Targeting low frequency mutations in breast cancer
4th International Conference and Exhibition on Cell & Gene Therapy
August 10-12, 2015 London, UK

Rachael Natrajan

Scientific Tracks Abstracts: J Stem Cell Res Ther

Abstract:

The advent of next generation sequencing has identified a plethora of alterations associated with different subtypes of breast
cancer. However the bottleneck is identifying which of these alterations are driving tumor growths, particularly those
that are present at low frequency. To address this, we have taken an integrative approach to identify driver alterations that can
be exploited as therapeutic targets, by i) identifying alterations at higher frequency in rare subtypes of breast cancer and ii)
integrating high-throughput functional genomic screen data to identify genes that are selectively dependent in cancer cells as
evidence of functionality. These analyses have identified recurrent mutations in SF3B1, a component of the spliceosome to be
significantly associated with ER-positive disease, and in particular 16% and 6% of papillary and mucinous carcinomas of the
breast.

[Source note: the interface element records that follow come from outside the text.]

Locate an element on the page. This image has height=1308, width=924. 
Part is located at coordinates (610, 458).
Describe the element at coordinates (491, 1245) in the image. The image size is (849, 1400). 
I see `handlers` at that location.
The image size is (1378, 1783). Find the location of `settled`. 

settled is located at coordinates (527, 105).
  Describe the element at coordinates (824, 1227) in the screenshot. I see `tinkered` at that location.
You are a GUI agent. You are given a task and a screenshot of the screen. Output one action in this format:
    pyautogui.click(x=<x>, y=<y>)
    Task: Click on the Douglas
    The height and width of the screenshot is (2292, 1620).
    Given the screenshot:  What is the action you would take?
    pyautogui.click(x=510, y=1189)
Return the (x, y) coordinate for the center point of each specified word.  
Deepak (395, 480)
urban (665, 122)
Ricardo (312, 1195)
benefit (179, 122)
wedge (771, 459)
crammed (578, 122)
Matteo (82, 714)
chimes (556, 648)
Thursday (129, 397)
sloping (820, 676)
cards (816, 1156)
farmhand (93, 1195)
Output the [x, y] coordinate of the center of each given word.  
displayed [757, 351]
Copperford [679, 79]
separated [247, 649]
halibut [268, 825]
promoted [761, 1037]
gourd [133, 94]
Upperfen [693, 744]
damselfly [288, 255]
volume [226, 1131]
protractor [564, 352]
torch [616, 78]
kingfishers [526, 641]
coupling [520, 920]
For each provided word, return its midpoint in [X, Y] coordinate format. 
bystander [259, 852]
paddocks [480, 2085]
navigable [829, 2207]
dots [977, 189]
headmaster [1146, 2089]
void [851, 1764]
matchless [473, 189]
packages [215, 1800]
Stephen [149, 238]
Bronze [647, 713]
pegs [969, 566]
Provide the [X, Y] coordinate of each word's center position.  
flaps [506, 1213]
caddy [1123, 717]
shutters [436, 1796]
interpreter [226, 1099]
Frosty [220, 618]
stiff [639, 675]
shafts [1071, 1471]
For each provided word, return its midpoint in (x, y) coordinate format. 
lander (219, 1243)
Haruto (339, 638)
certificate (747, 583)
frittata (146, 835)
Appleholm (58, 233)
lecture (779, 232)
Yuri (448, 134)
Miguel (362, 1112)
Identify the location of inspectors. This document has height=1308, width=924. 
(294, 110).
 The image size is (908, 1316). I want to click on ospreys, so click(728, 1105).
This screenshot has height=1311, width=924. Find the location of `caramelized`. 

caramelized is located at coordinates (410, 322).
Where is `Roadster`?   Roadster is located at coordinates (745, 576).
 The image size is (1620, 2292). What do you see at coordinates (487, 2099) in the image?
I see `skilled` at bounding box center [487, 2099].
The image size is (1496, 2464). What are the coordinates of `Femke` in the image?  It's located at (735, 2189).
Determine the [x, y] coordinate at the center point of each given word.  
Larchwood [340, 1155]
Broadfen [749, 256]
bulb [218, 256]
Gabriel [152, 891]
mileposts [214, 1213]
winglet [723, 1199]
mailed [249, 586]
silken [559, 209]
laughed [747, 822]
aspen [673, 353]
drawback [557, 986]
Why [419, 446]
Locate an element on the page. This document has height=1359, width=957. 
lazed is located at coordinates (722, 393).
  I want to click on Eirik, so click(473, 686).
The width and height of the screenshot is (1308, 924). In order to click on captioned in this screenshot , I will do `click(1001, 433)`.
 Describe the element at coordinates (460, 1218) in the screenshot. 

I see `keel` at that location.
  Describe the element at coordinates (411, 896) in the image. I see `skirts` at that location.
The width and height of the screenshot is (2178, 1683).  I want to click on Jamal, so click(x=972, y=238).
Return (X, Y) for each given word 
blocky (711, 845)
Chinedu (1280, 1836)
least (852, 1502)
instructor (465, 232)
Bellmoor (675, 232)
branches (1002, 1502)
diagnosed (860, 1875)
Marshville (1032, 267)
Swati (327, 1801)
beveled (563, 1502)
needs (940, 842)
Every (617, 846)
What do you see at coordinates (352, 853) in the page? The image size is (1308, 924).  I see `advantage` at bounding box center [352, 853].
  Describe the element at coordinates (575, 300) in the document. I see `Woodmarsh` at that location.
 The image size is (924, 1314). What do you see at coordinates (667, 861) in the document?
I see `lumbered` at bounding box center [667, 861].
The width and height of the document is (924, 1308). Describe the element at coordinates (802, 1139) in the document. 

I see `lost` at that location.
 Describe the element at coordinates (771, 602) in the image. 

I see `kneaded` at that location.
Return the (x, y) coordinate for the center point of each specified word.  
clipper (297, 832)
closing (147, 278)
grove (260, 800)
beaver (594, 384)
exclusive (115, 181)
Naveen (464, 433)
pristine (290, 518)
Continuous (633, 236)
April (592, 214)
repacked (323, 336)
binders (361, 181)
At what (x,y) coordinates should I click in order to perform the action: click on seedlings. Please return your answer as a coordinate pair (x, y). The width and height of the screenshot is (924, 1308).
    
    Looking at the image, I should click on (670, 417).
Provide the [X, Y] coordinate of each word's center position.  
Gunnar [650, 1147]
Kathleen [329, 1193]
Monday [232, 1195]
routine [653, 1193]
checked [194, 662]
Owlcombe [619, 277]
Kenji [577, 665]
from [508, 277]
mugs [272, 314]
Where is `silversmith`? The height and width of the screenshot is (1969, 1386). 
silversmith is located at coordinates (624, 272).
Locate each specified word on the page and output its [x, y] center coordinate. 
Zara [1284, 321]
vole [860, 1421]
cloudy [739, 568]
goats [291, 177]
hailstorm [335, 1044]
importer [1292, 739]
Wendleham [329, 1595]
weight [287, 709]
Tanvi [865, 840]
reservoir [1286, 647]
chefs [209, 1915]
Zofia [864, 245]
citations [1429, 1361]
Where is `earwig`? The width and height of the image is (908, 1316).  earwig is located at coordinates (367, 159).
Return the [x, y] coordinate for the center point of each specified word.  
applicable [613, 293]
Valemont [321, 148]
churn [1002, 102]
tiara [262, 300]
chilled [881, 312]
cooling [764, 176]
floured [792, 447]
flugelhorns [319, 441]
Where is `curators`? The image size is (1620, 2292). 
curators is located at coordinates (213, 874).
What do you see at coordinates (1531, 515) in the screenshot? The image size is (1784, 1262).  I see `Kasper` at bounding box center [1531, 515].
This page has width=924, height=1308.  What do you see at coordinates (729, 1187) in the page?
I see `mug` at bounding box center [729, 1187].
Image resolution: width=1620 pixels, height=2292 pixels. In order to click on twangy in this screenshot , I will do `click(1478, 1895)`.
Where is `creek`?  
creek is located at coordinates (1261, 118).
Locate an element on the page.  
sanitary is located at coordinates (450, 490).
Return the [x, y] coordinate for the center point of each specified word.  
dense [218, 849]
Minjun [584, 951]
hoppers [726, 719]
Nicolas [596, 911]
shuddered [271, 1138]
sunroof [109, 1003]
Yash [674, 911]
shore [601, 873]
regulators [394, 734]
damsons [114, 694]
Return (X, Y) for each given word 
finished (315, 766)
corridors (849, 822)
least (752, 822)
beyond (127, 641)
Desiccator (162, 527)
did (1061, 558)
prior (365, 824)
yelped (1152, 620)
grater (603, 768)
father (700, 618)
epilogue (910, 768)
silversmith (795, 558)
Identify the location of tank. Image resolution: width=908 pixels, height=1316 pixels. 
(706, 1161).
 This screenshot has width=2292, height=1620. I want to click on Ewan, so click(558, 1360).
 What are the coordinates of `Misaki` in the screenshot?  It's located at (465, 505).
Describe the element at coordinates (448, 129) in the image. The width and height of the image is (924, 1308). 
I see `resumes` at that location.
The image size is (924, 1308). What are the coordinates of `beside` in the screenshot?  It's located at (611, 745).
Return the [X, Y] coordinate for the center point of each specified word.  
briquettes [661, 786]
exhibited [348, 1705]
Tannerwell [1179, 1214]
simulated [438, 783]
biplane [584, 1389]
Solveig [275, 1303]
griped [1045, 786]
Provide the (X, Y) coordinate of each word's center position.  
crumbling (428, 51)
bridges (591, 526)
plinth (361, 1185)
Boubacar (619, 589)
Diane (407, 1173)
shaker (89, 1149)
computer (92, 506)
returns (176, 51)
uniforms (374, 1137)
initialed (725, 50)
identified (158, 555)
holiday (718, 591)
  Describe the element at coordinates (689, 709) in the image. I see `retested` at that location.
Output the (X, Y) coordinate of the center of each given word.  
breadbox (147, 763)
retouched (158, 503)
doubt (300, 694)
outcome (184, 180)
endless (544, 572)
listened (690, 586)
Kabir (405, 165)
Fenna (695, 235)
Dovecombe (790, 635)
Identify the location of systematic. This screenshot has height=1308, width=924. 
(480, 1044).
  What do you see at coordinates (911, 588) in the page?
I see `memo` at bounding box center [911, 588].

RNA sequencing identified a conserved set of differentially spliced events expressed in tumours with SF3B1 mutations.
Moreover, SF3B1 mutant cell lines were found to be sensitive to the SF3b complex inhibitor spliceostatin A and treatment resulted
in perturbation of the splicing signature. In addition, integration of functional genomics screen data identified recurrent CDK12
mutations and inactivating fusion genes associated with different breast cancer subtypes that lead to loss of CDK12 protein and
loss of competent DNA repair, and consequent sensitivity to PARP inhibitors. Our findings indicate that rare genomic alterations
in breast cancer may constitute bona-fide drivers and novel therapeutic targets.

Biography :

Rachael Natrajan completed her PhD and Postdoctoral studies from The Institute of Cancer Research focusing on the molecular pathology of pediatric and breast cancers. She now
leads her own team looking at the functional characterization of high-throughput genomic profiling data and the translation of these as novel therapeutic targets in breast cancer.